- GOAL OF THE EXERCISE
Check each line of the entries below for the word "every", and copy the lines that have it.

:: MATERIAL FOR THIS EXERCISE ::

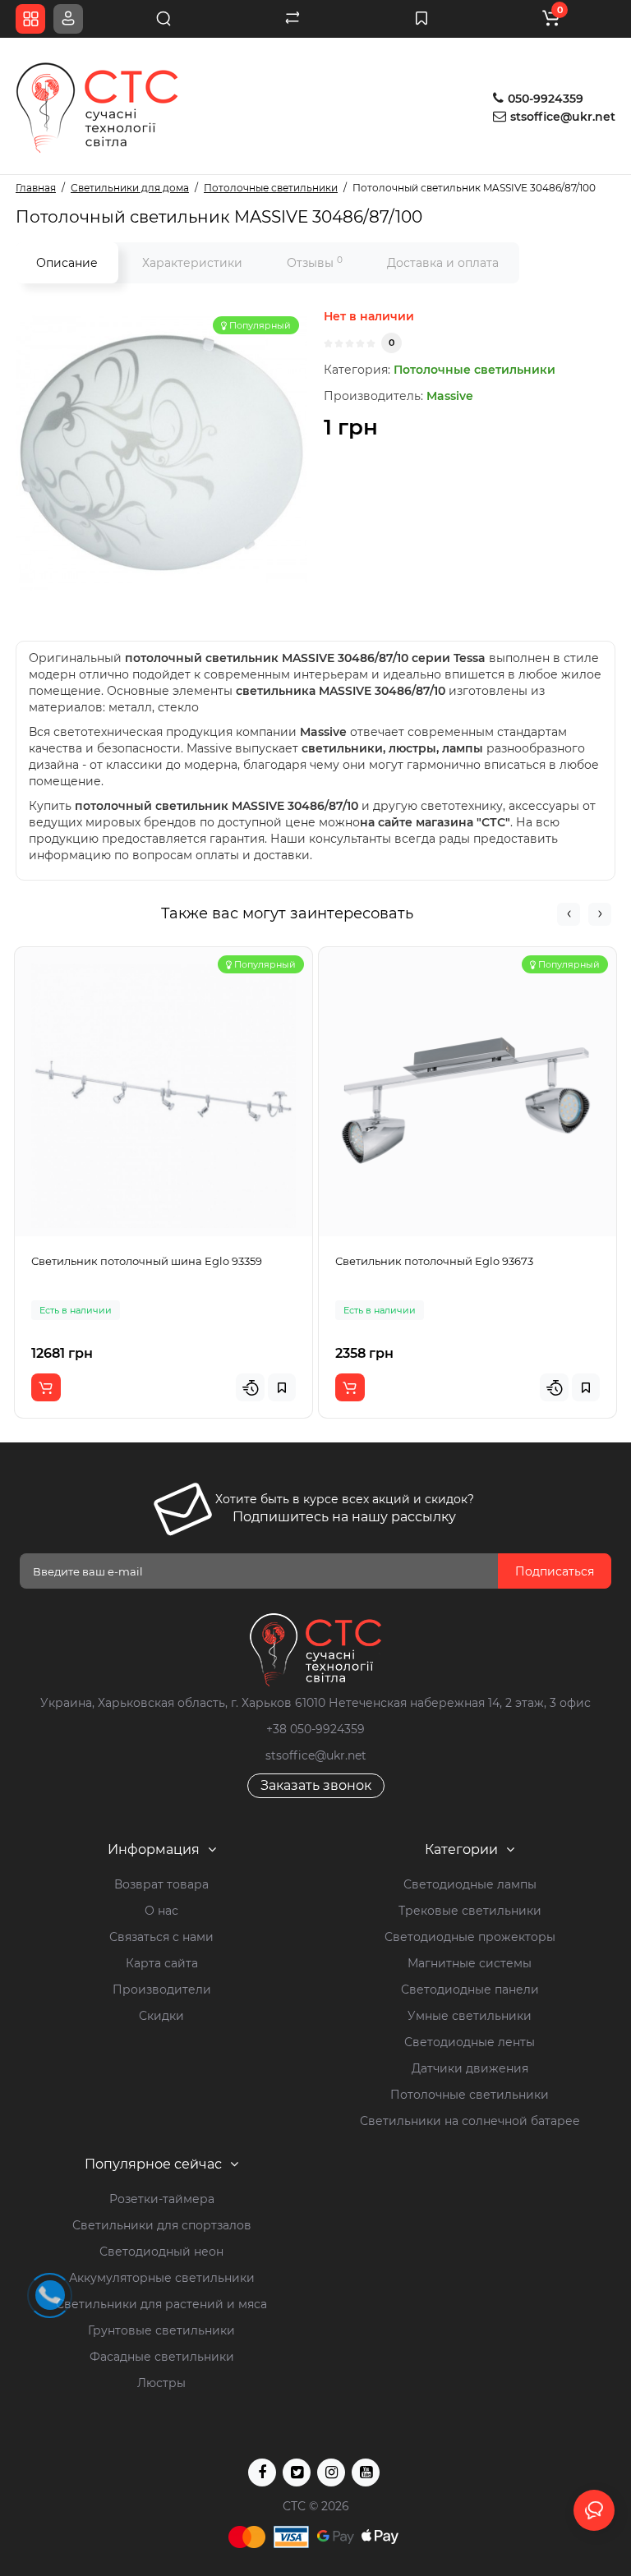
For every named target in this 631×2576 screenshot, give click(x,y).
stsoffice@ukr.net (562, 116)
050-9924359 (543, 98)
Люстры (161, 2383)
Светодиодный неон (161, 2251)
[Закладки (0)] (421, 19)
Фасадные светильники (162, 2356)
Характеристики (192, 262)
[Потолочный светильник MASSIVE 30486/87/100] (161, 454)
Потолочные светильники (474, 369)
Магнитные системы (470, 1963)
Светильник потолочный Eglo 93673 (434, 1260)
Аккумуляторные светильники (162, 2277)
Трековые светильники (469, 1910)
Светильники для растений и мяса (161, 2304)
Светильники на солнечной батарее (470, 2121)
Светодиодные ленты (469, 2042)
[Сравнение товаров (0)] (292, 19)
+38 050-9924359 (315, 1729)
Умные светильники (470, 2015)
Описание (67, 262)
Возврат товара (161, 1884)
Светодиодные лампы (470, 1884)
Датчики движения (470, 2068)
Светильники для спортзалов (161, 2225)
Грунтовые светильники (161, 2330)
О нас (161, 1910)
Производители (162, 1989)
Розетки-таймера (161, 2199)
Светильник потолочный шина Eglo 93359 (146, 1260)
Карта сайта (162, 1963)
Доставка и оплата (443, 262)
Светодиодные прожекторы (470, 1937)
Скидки (161, 2015)
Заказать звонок (315, 1785)
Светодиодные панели (470, 1989)
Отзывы (315, 262)
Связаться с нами (161, 1937)
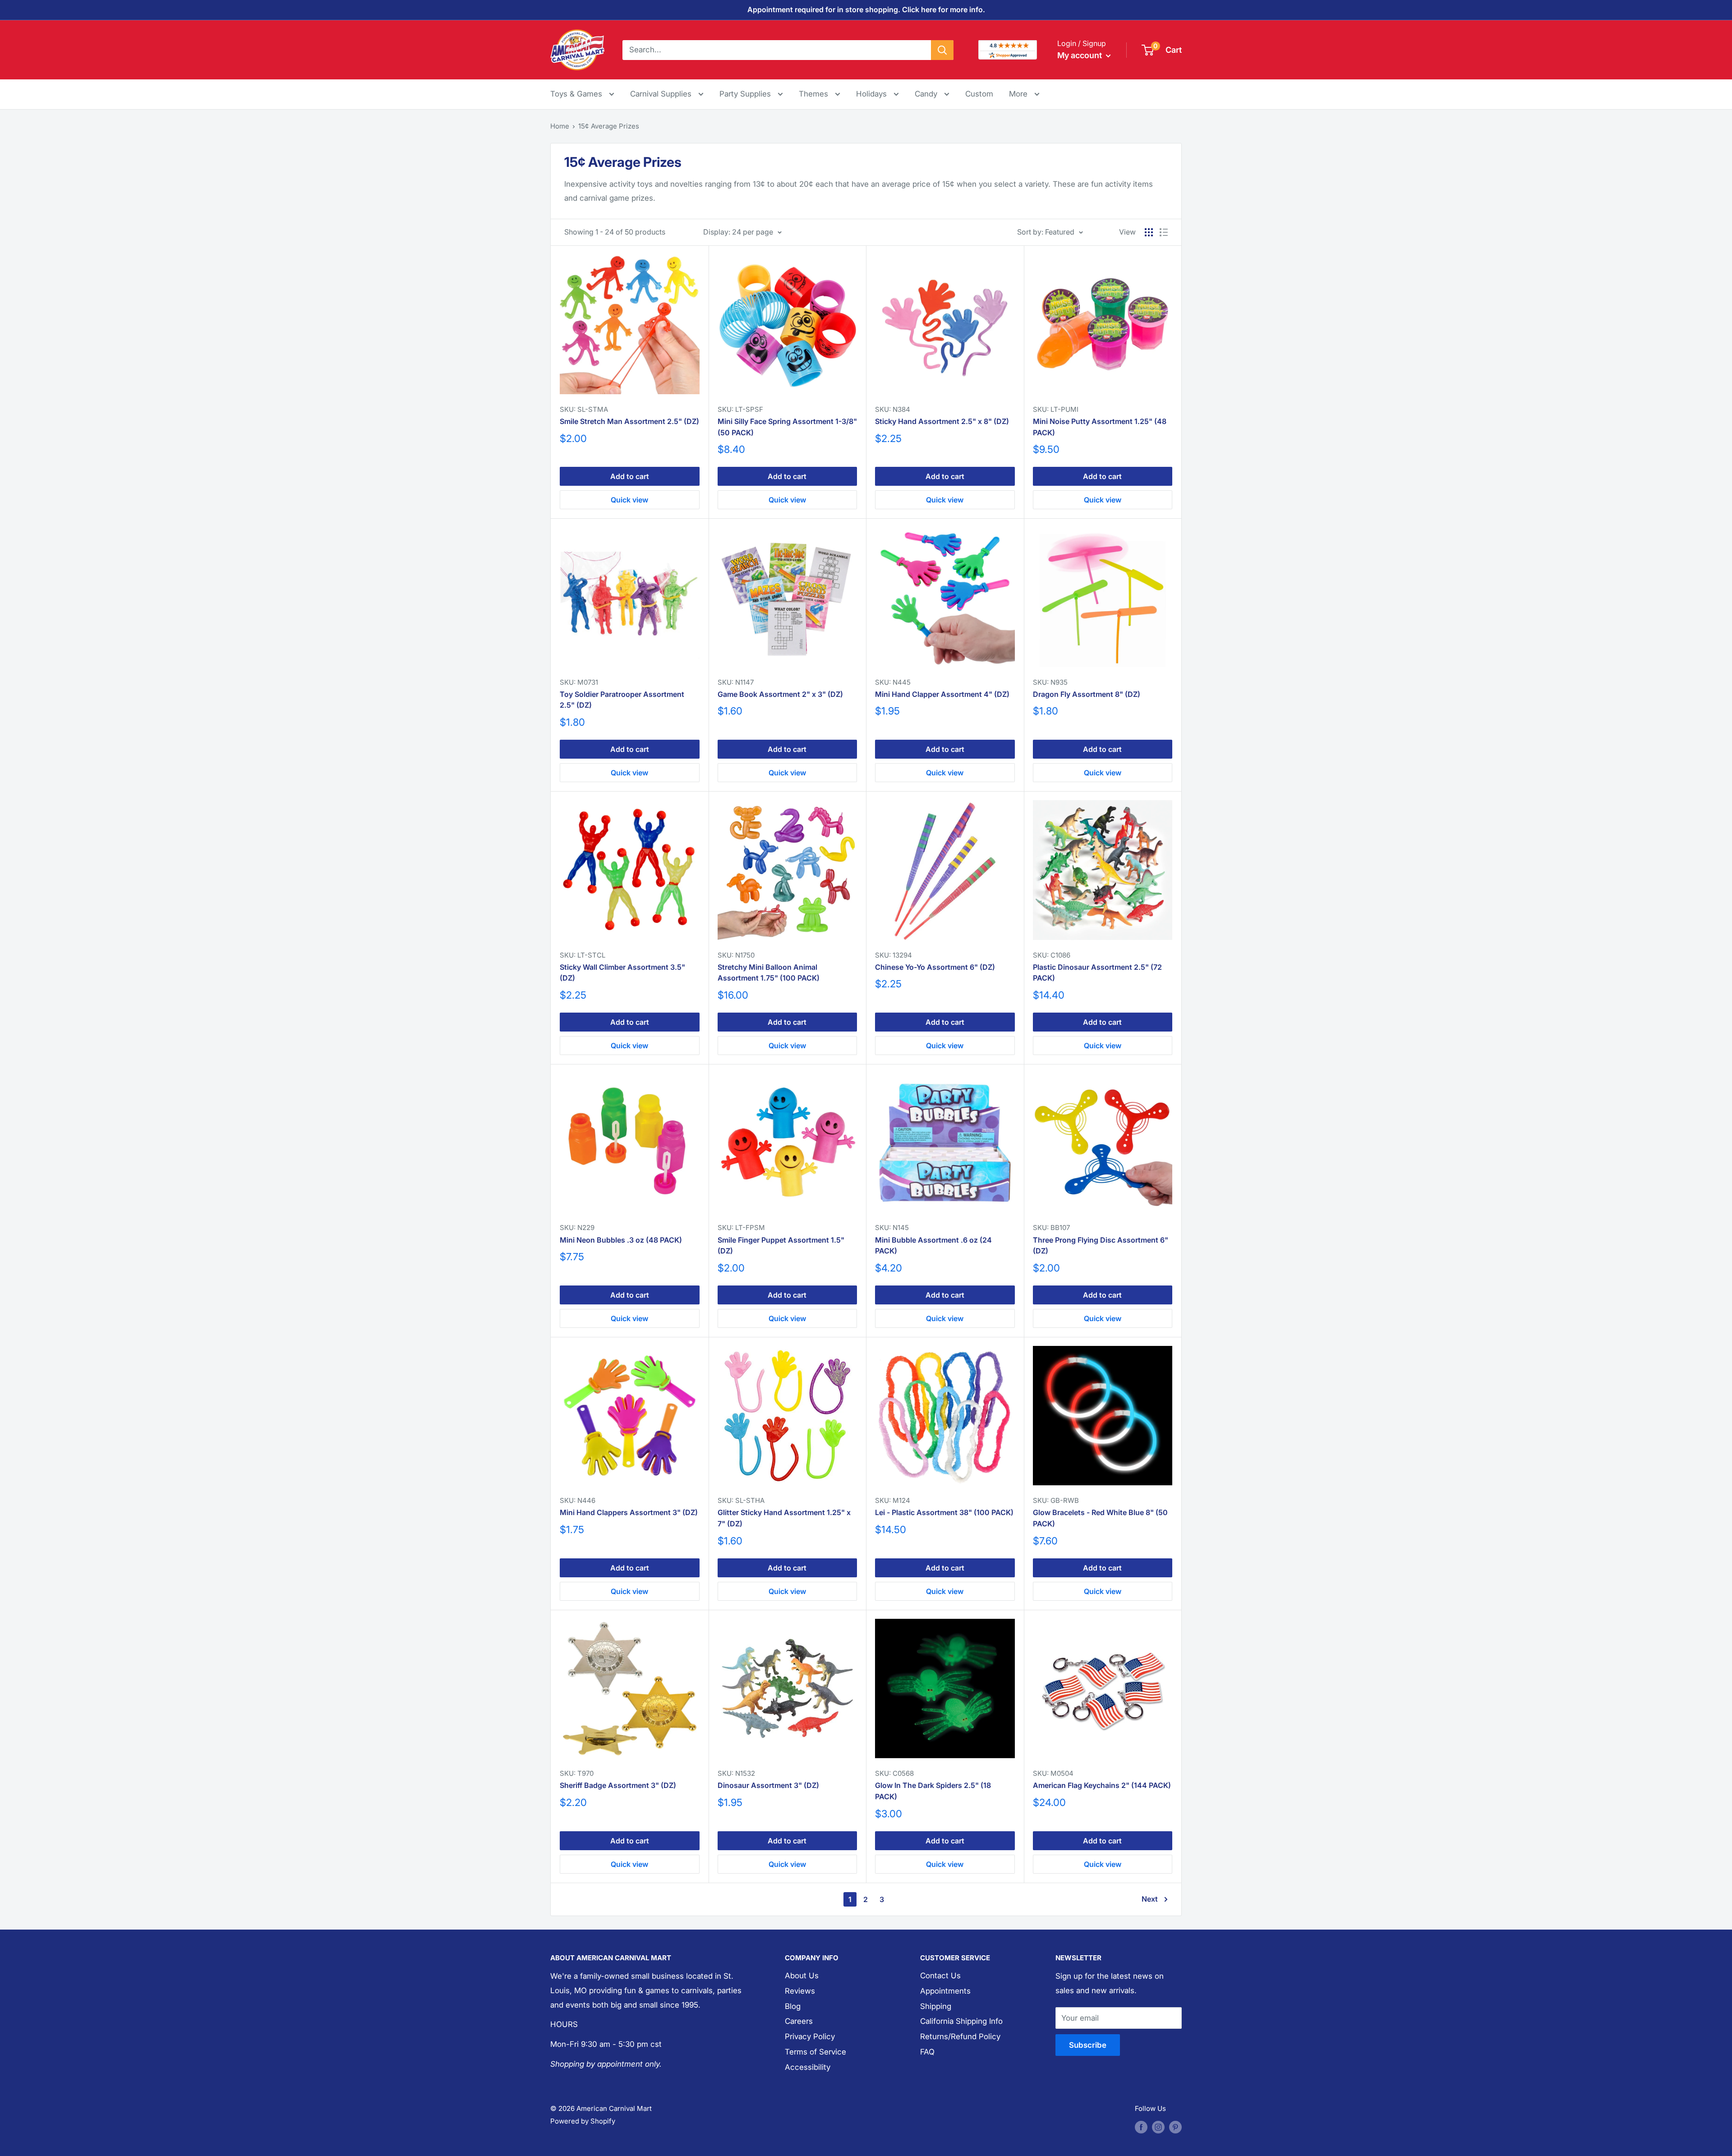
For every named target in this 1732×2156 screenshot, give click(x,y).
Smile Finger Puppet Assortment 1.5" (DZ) (781, 1245)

:::

- WRITTEN ANSWER
For every named target in this 631×2576 screenshot, give click(x,y).
For every named target in this 1732×2156 screenshot, give click(x,y).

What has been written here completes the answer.